Press Briefing By National Security Advisor Samuel Berger

The James S. Brady Briefing Room

11:00 A.M. EDT

MR. CROWLEY: Summer is over. Terry is back at his seat. Excellent. Welcome to the James S. Brady Briefing Room at your media-friendly Clinton-Gore White House, where seldom is heard a disparaging word, particularly when the mike is open. (Laughter.) We have a trip to New York City today for the Millennium Summit, together with a series of bilateral meetings that the President will have. Here to provide you details on the President's itinerary is our intrepid National Security Advisor, Samuel R. Berger.

MR. BERGER: As you know, the President leaves for New York today. Good morning. (Laughter.) We are in Colombia, aren't we? This evening, the President leaves for the summit, which will begin tomorrow; there was a logic in that. As you know, this is the largest gathering of heads of state in the history of the world. There will be some 160 heads of government or heads of state gathered in New York for this summit. It was convened by the Secretary General several months ago.
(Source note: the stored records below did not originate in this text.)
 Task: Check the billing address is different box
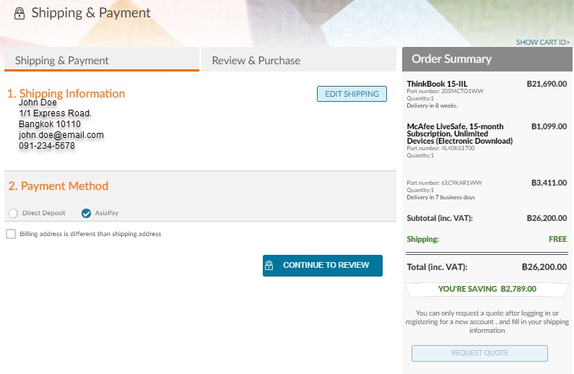[x=11, y=234]
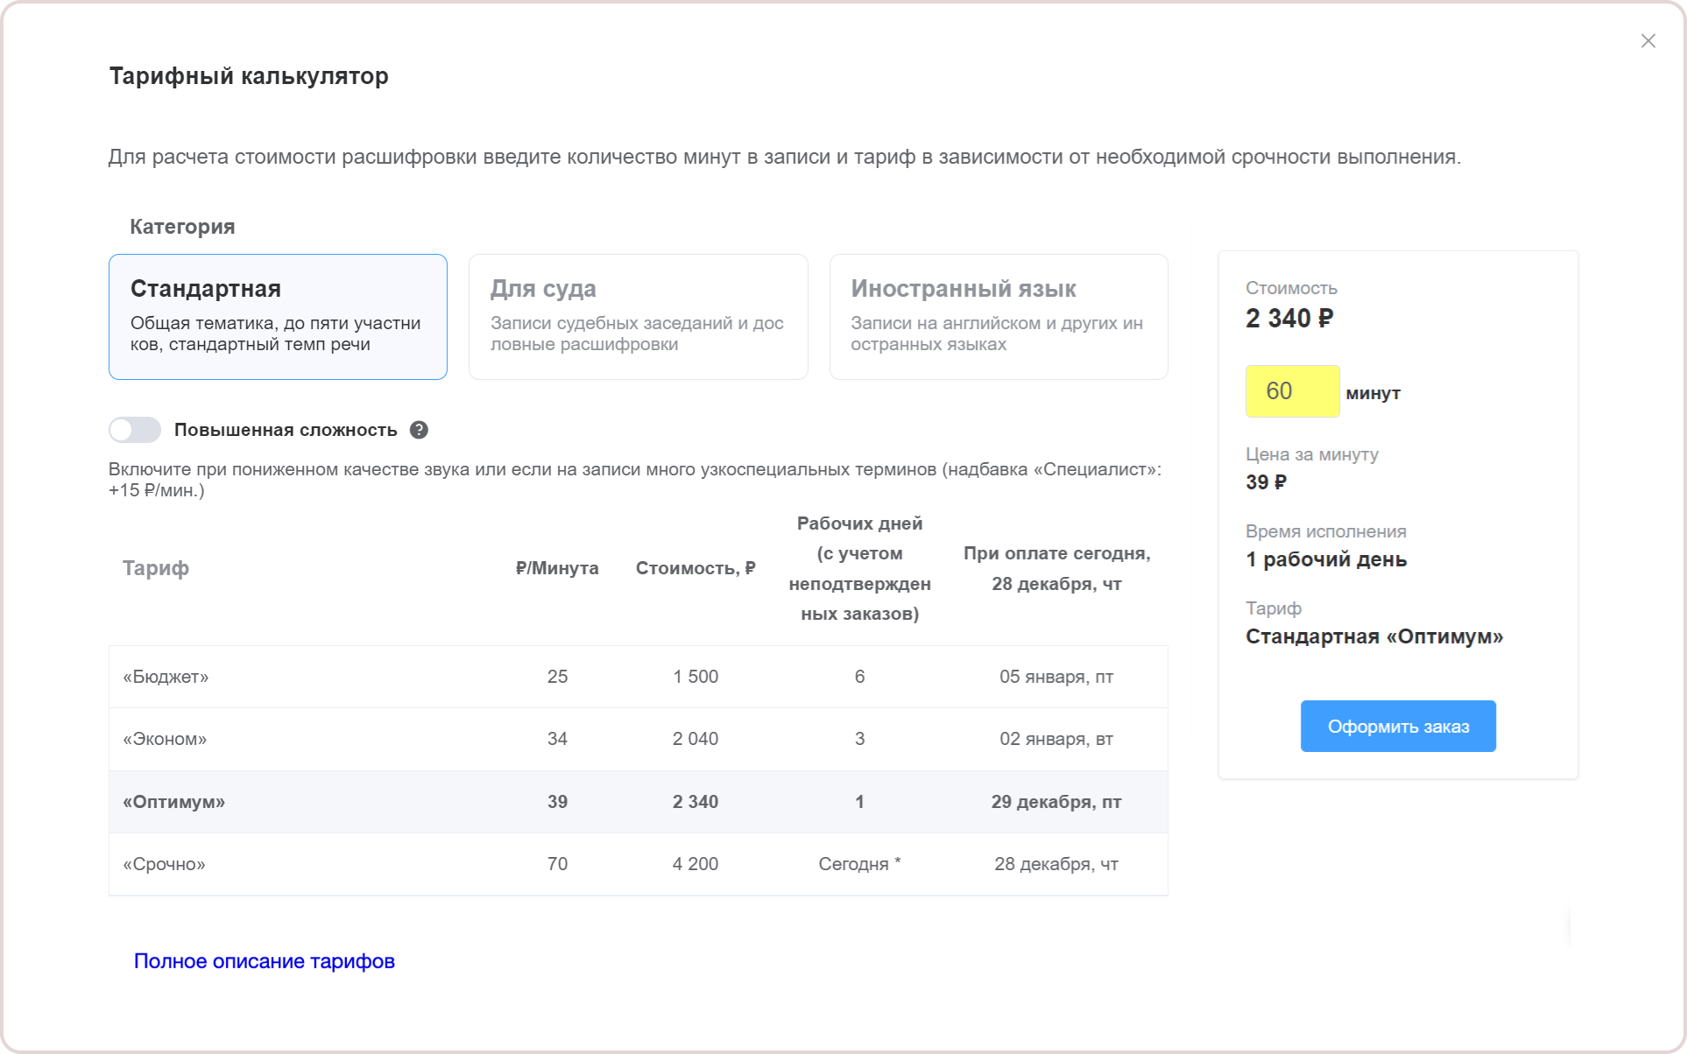Enable the Повышенная сложность toggle
Screen dimensions: 1687x1054
(135, 430)
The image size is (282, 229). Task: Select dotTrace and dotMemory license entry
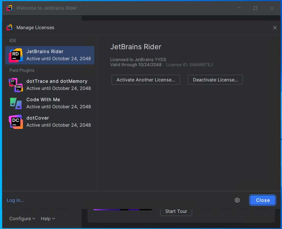pos(50,85)
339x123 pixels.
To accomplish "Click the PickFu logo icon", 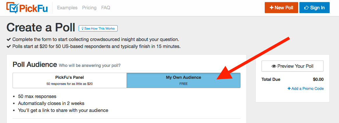I will tap(12, 8).
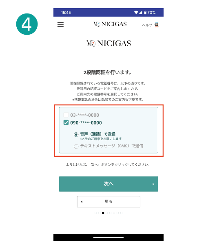
Task: Click the large My NICIGAS title logo
Action: coord(109,44)
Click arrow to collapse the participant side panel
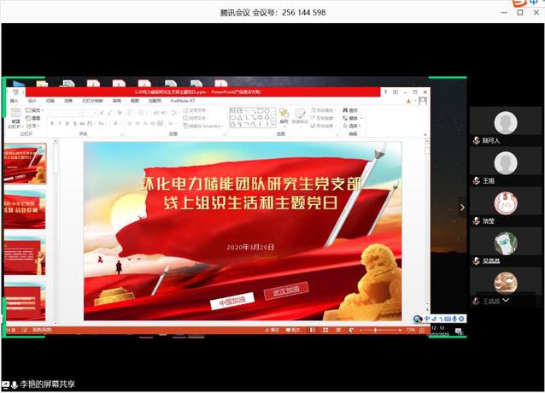Screen dimensions: 545x393 pos(462,207)
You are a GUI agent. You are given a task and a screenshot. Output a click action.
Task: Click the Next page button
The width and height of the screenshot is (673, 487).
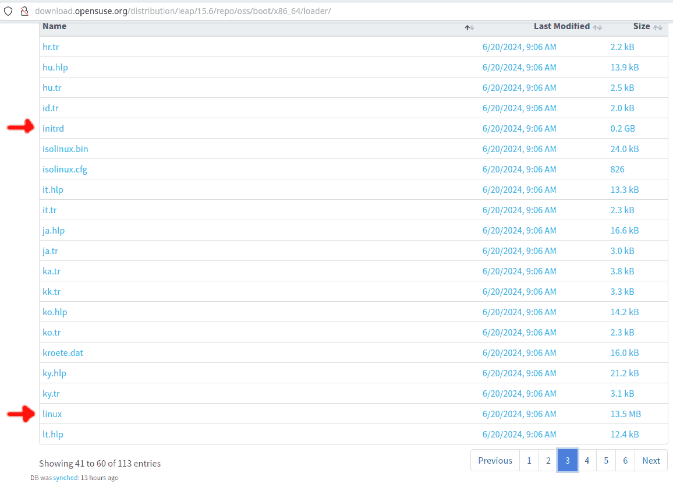651,460
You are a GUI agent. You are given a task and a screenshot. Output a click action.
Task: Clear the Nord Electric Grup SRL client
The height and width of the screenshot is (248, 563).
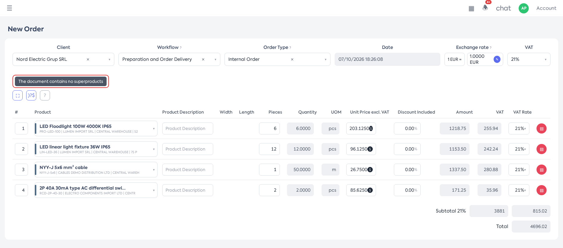coord(88,59)
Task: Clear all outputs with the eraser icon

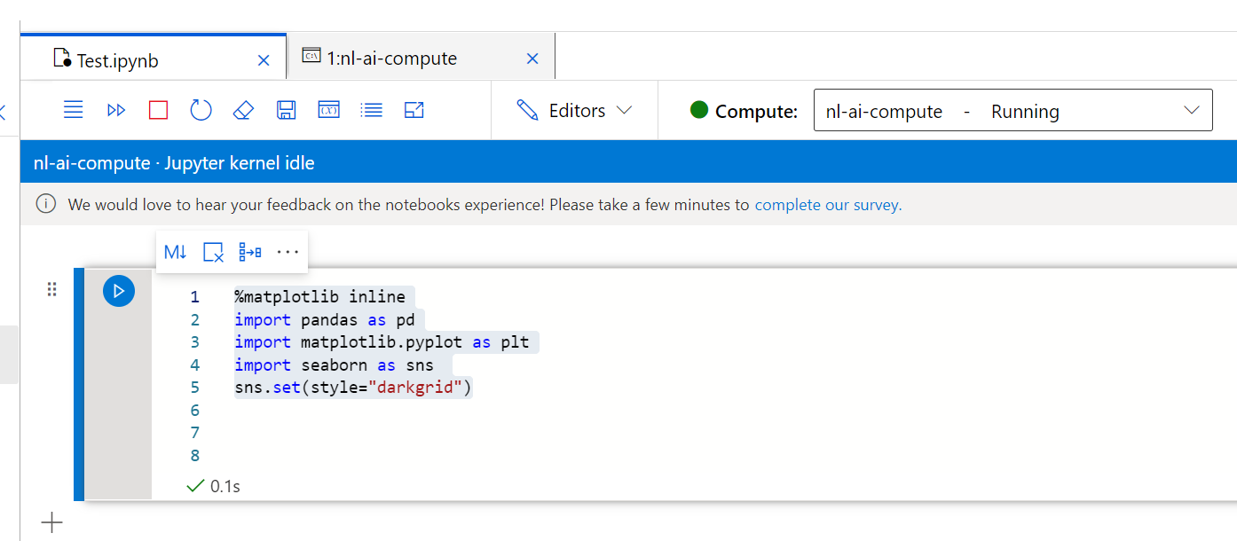Action: pyautogui.click(x=243, y=110)
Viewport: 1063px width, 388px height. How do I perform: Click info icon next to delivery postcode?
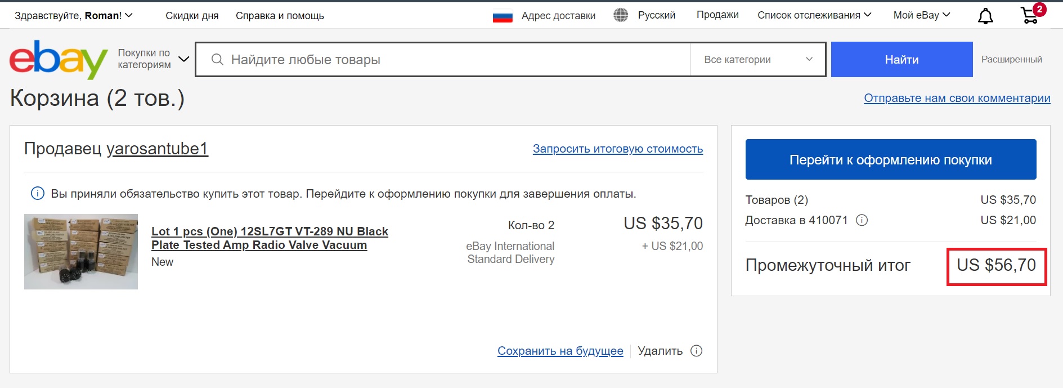pyautogui.click(x=862, y=220)
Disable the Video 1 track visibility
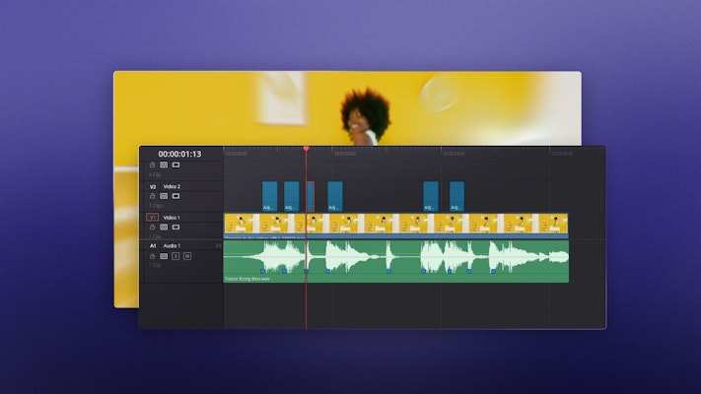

I think it's useful for our purposes to see this next three days in three baskets. There is a U.N. Millennium Summit agenda; there is work the President will be doing on the Middle East Peace Process, and there are a series of other bilaterals which I will talk about, each of which are important and have their own agenda and purpose.

The basic U.N. Millennium Summit agenda is to discuss the fundamental challenges that the world faces as we enter this new millennium, from the prevention of conflict within and among states, to the defense of human rights, to the fight against poverty and disease, to the effort to promote growth and to protect the environment. And the summit will address both the problems and the role the United Nations must play in helping to meet those challenges.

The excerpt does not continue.